[Start of Attachment]
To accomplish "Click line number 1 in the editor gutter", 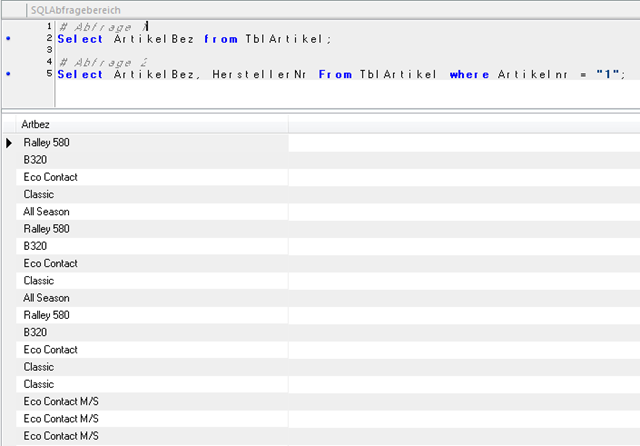I will tap(48, 26).
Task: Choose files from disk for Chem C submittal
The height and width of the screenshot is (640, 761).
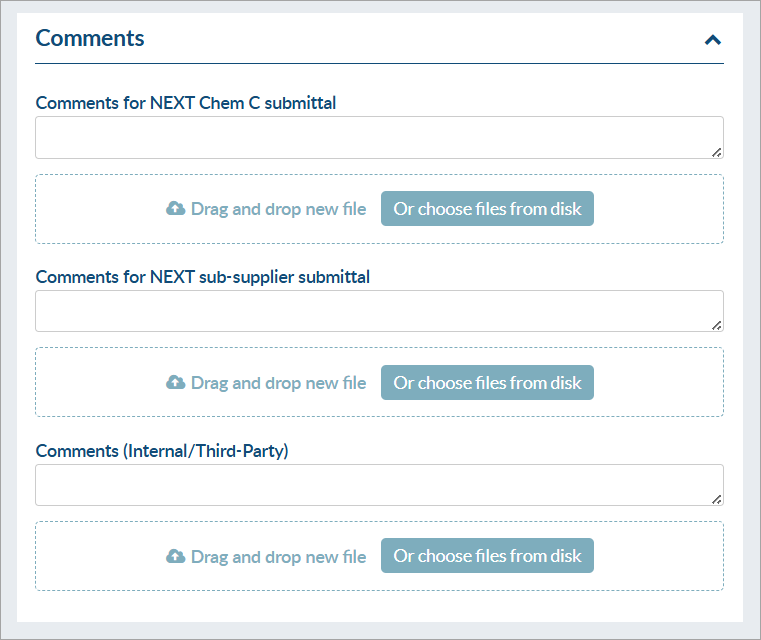Action: 487,209
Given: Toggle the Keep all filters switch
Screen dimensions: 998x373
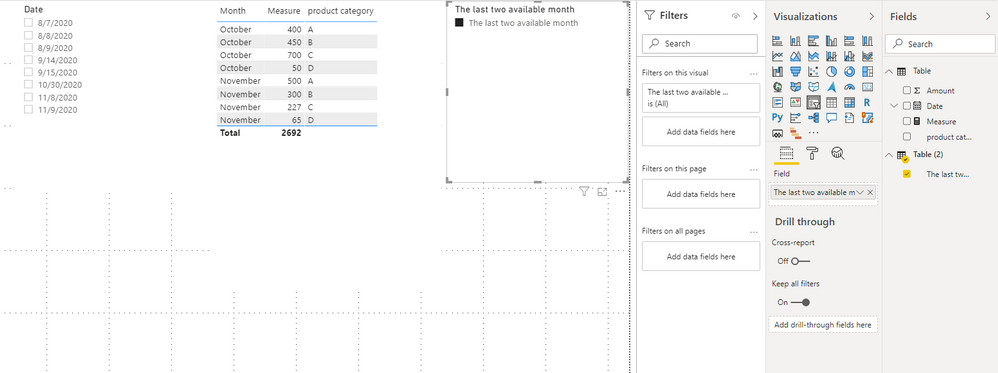Looking at the screenshot, I should (x=801, y=302).
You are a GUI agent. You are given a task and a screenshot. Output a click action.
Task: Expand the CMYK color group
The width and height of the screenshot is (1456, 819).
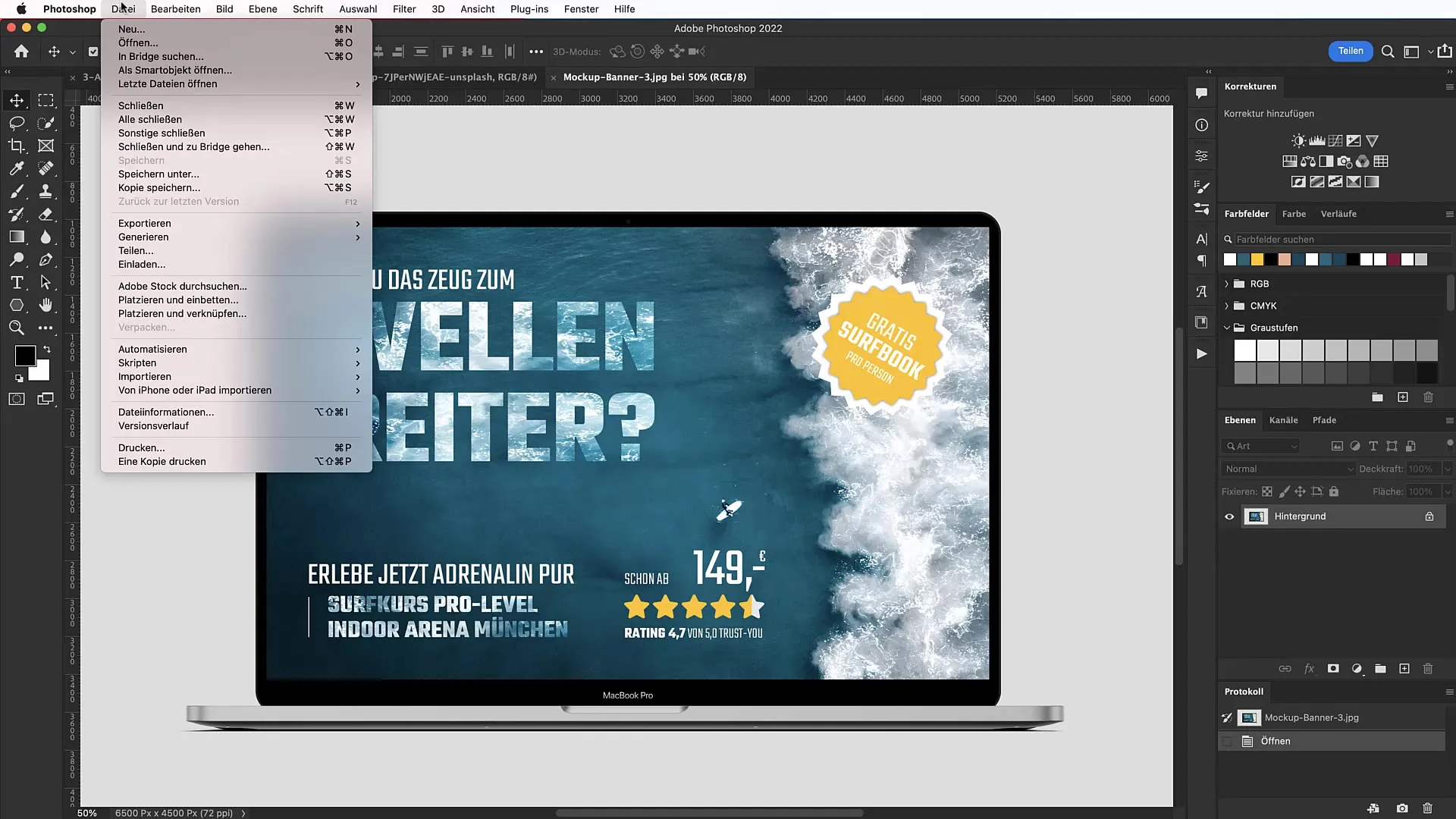click(x=1227, y=305)
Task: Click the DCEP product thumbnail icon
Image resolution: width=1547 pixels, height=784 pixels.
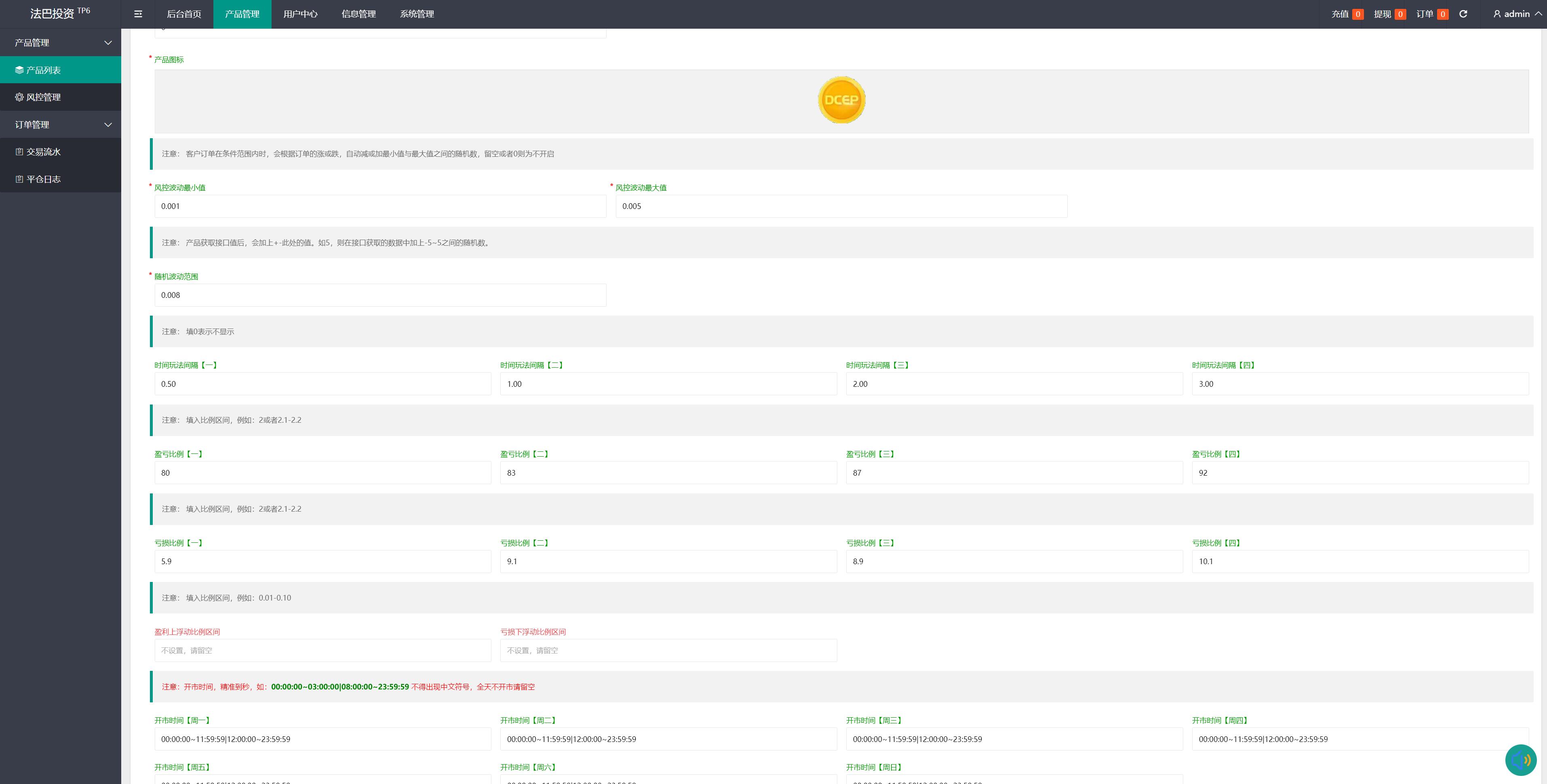Action: click(841, 100)
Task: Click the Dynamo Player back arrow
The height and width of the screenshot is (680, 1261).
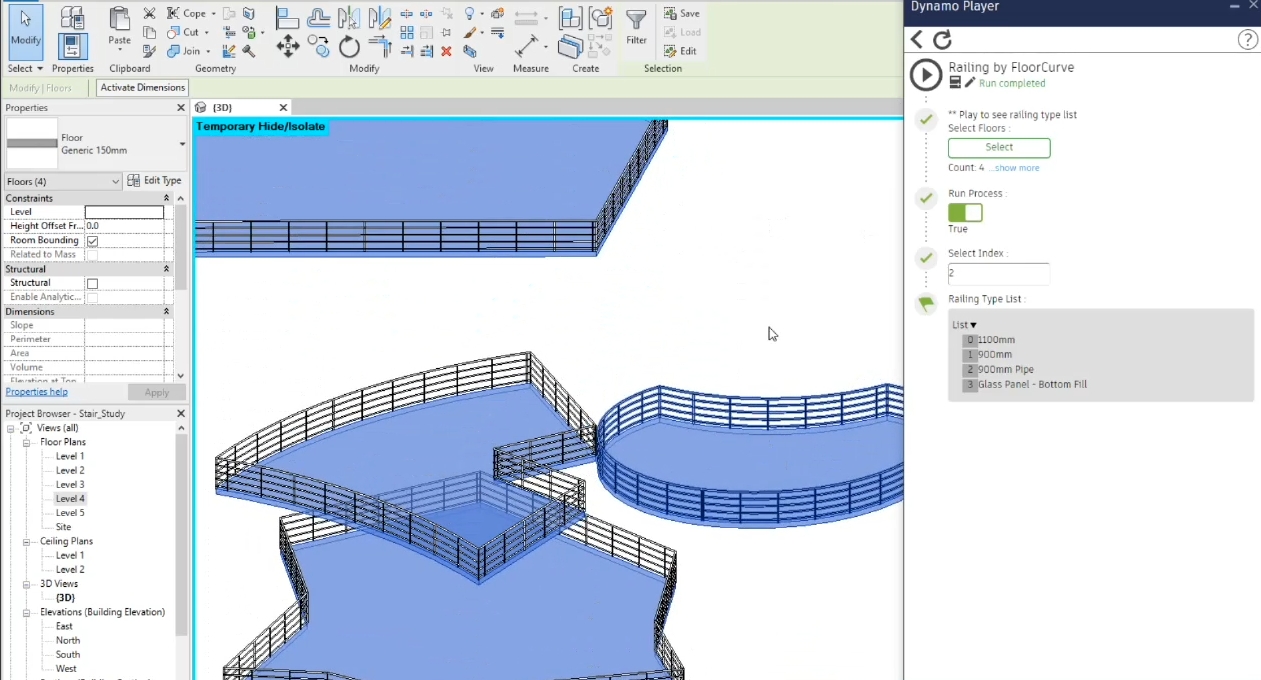Action: (916, 40)
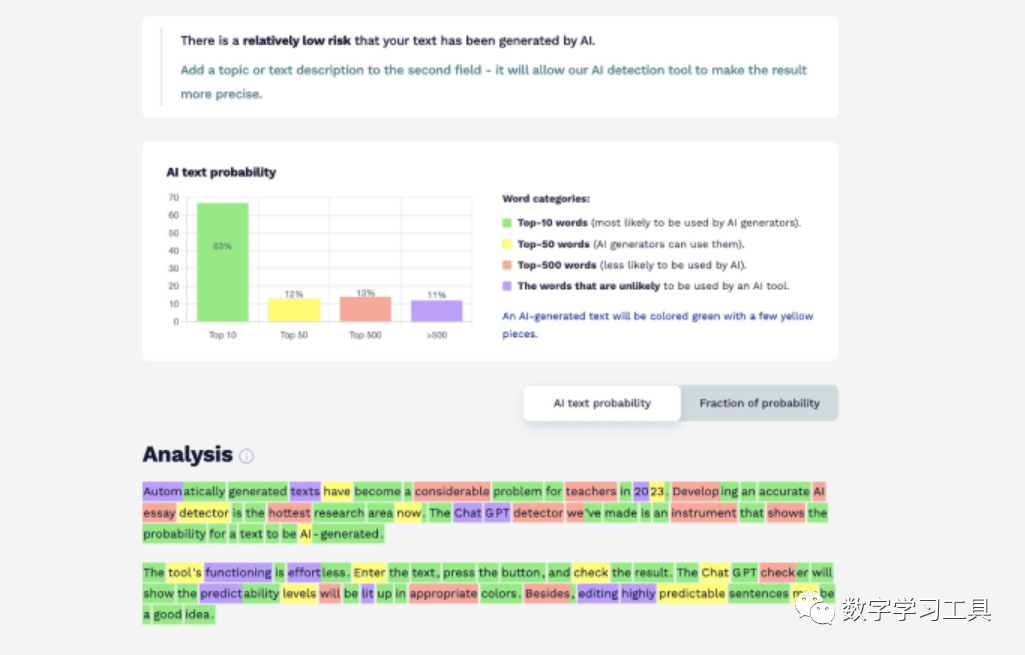Click the green 63% Top 10 bar
This screenshot has width=1025, height=655.
tap(222, 262)
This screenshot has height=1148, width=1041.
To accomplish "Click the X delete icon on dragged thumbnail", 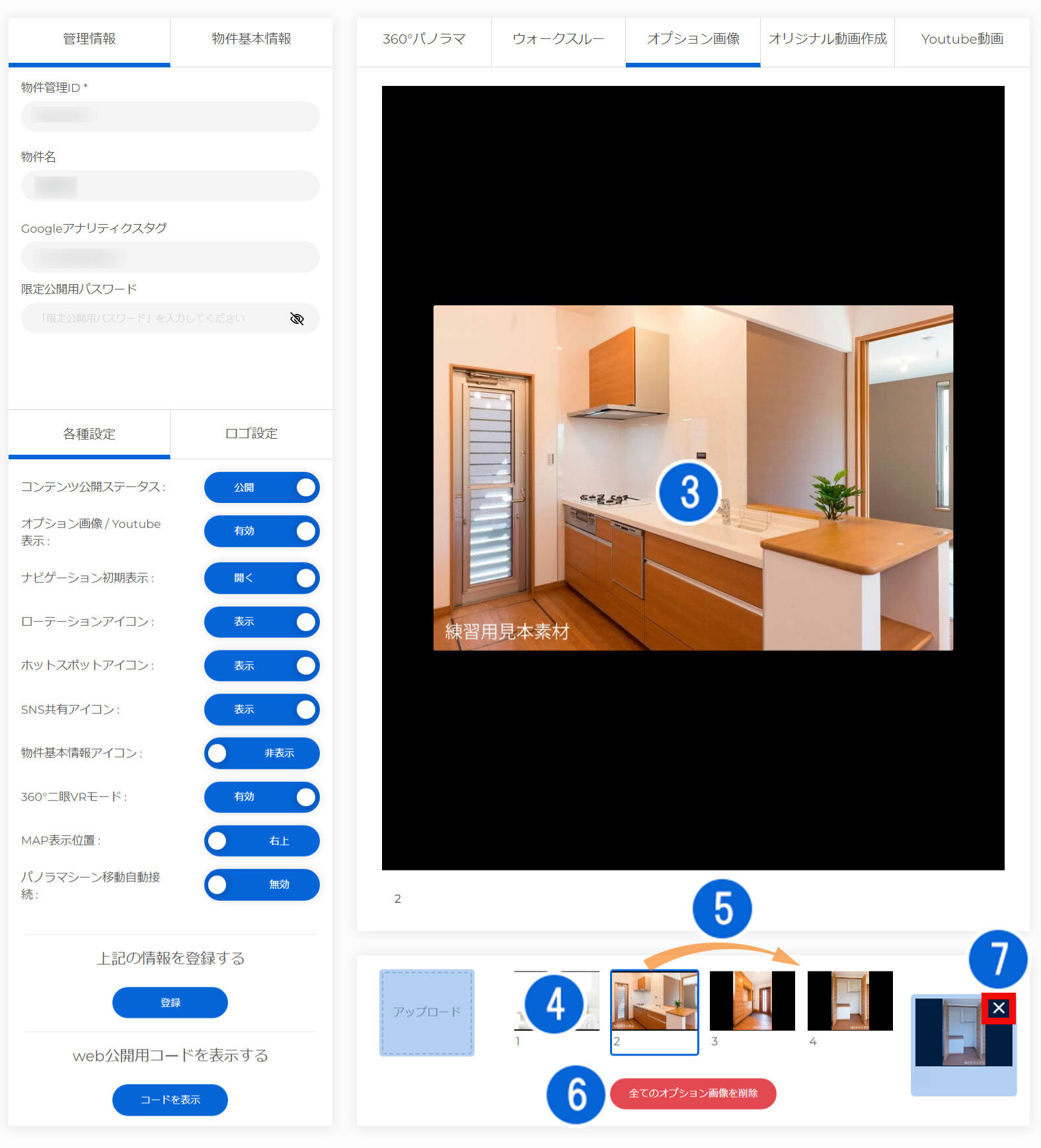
[End of Attachment]
◆ **Work instruction**
Beginning with the line containing "Given: Toggle the Keep all filters switch" and ending with the last line of the material, output each line exactly; do not include pictures.

◆ **Result**
Given: Toggle the Keep all filters switch
Screen dimensions: 998x373
Looking at the screenshot, I should (x=801, y=302).
You are a GUI agent. You are given a task and a screenshot. Output a click action.
Task: Expand the CMYK color group
The width and height of the screenshot is (1456, 819).
click(x=1227, y=305)
Task: Click the DCEP product thumbnail icon
Image resolution: width=1547 pixels, height=784 pixels.
Action: click(841, 100)
Task: Click the Dynamo Player back arrow
The height and width of the screenshot is (680, 1261).
Action: (916, 40)
Click the green 63% Top 10 bar
This screenshot has width=1025, height=655.
tap(222, 262)
This screenshot has height=1148, width=1041.
To accomplish "Click the X delete icon on dragged thumbnail", 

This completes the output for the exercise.